Chitin and its derivative chitosan are abundant natural polysaccharides with many potential industrial applications. Metagenomic analysis of chitin-enriched soil samples using the Roche Genome Sequencer FLX platform led to the identification of several novel genes for chitin and chitosan modifying enzymes (CCMEs) which may be used to produce novel chitosans. The sequencing approach yielded 2,281,090 reads with an average length of 378. bp amounting to a total sequence information of approximately 851Mb. Assembly of the obtained sequences comprised 699,710 reads representing 30.68% of all reads. A total of 6625 contigs larger than 500. bp containing 16,289 predicted genes are included in the assembly. Taxonomic profiling of the indigenous microbial community by applying the software CARMA revealed that 96.1% of the reads were of bacterial origin including 17% assigned to the family Xanthomonadaceae.
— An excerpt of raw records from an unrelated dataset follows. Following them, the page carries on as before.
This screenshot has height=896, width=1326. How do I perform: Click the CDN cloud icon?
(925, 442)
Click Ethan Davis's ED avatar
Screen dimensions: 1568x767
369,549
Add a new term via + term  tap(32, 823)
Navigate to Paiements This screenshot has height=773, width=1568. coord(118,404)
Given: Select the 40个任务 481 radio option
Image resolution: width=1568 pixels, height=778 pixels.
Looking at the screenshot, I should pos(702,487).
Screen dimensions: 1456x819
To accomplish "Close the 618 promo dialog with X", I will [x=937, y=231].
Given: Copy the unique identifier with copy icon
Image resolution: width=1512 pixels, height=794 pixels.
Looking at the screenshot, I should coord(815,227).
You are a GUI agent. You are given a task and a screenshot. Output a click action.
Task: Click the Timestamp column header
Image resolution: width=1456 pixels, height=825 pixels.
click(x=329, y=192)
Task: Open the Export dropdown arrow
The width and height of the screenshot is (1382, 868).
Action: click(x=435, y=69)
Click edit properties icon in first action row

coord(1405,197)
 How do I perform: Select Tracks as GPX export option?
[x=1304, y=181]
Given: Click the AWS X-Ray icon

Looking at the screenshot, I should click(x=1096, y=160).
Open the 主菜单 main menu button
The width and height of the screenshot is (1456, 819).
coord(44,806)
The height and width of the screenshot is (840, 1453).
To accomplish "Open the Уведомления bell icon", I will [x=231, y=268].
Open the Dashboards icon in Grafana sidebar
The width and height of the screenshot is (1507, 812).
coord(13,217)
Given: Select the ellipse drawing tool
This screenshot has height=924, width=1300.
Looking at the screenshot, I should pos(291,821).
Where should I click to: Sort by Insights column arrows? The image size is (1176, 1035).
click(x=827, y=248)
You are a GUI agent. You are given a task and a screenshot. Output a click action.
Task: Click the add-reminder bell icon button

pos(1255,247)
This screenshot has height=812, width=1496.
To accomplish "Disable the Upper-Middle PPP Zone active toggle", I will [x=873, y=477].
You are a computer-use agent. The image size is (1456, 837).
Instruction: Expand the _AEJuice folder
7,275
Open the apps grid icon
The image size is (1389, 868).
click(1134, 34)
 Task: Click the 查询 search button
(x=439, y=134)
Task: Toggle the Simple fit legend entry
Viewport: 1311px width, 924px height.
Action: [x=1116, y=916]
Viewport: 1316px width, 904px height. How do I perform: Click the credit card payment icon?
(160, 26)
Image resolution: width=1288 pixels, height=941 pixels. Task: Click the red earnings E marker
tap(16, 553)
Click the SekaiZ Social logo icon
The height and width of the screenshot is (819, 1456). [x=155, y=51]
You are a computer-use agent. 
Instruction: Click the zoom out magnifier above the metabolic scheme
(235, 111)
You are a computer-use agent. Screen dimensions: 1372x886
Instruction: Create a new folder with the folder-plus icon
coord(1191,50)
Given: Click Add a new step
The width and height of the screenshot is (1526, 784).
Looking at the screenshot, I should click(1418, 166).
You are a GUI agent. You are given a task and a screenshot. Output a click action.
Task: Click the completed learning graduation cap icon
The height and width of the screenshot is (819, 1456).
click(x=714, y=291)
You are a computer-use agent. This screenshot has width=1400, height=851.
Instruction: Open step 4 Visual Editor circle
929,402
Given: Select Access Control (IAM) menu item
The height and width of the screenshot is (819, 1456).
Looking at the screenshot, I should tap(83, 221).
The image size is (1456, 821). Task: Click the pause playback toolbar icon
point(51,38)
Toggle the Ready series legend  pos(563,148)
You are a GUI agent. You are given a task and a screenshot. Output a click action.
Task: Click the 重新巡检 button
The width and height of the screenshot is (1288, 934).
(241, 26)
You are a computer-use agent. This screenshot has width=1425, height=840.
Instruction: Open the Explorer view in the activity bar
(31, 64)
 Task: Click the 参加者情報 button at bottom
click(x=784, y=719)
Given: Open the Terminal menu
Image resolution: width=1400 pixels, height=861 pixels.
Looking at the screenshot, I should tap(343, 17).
Several putative genes encoding CCMEs were identified by comparison against the GenBank database, inclusive a full-length chitinase gene which was codon optimized for Escherichia coli and heterologously synthesized as a Strep-tagged protein in E. coli Rosetta 2 using the pET vector system. Approximately 5. mg of the novel active chitinase was purified as demonstrated by dot assay analysis using glycol chitin as a substrate. Next generation metagenomic sequencing, thus, emerges as a new and powerful tool for the identification of potentially novel biocatalysts of biotechnological value.